### Requirement
Only the lines from the one that contains "KALE FARM Official Online Store (729, 1810)" to the last line below, both included, should be transcribed. Pictures stay out of the copy.

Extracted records
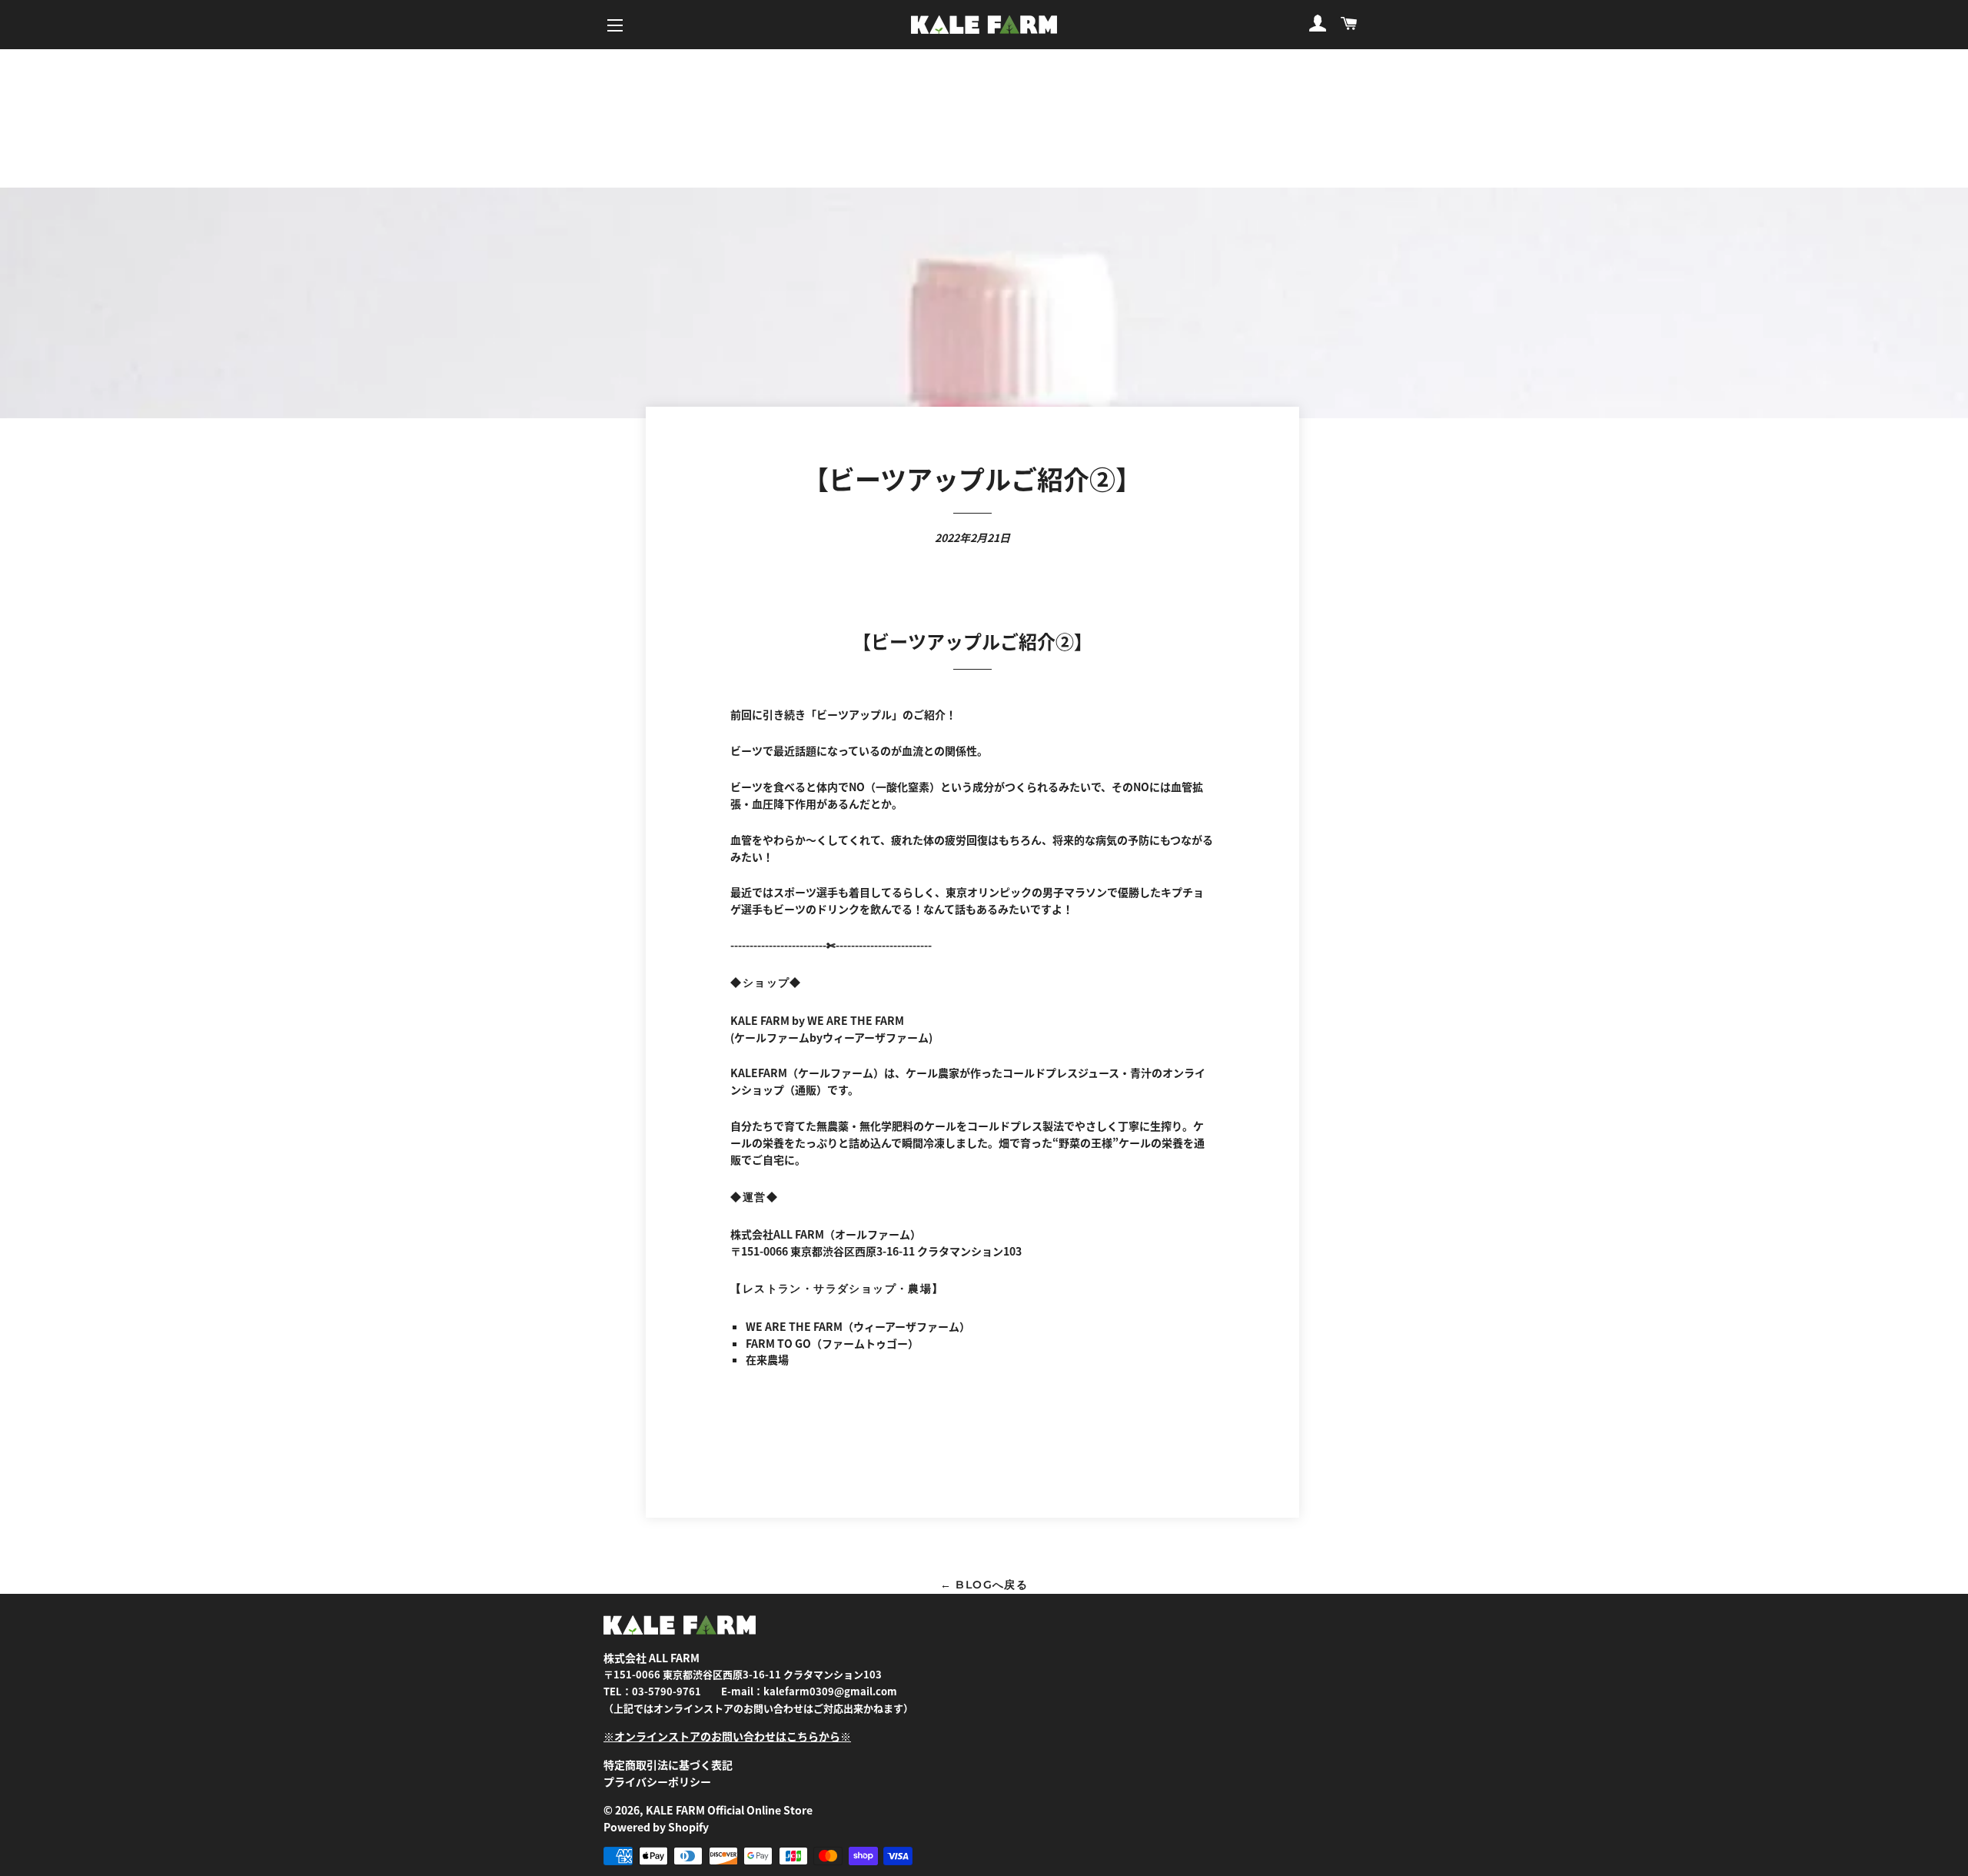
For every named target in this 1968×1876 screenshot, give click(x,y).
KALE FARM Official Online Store (729, 1810)
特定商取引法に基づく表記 (668, 1764)
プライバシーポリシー (657, 1781)
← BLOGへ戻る (984, 1585)
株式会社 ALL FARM (651, 1657)
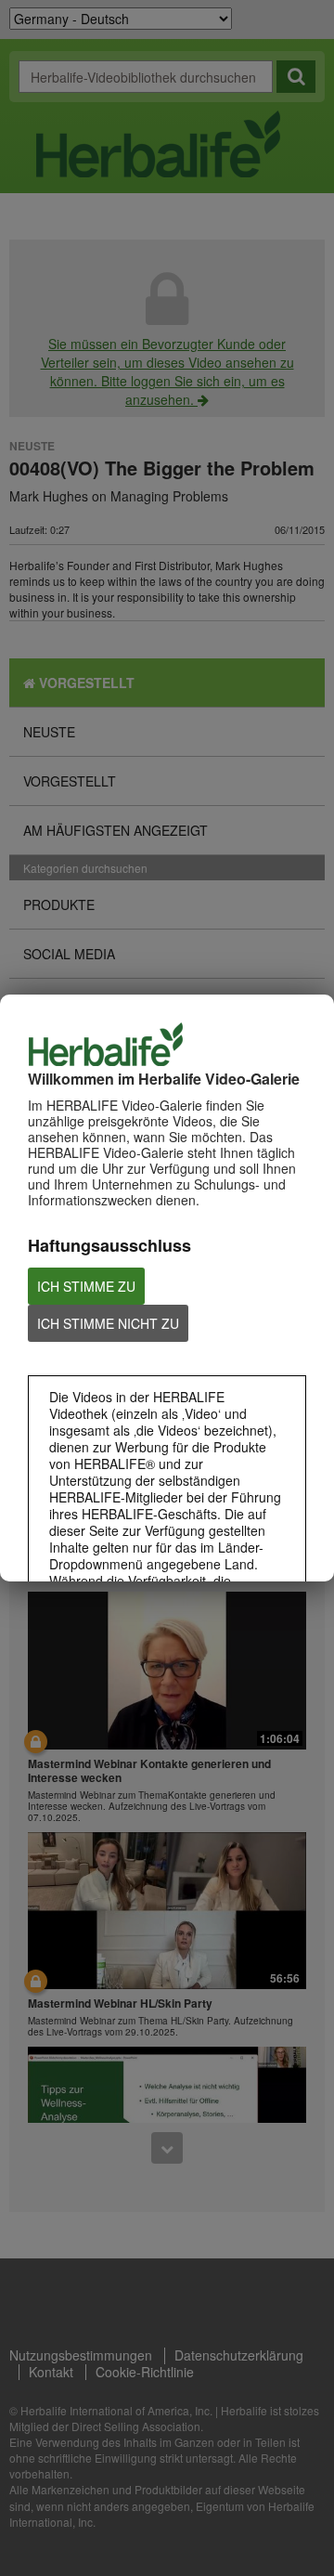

### Response to this task
KALE FARM Official Online Store (729, 1810)
特定商取引法に基づく表記 (668, 1764)
プライバシーポリシー (657, 1781)
← BLOGへ戻る (984, 1585)
株式会社 ALL FARM (651, 1657)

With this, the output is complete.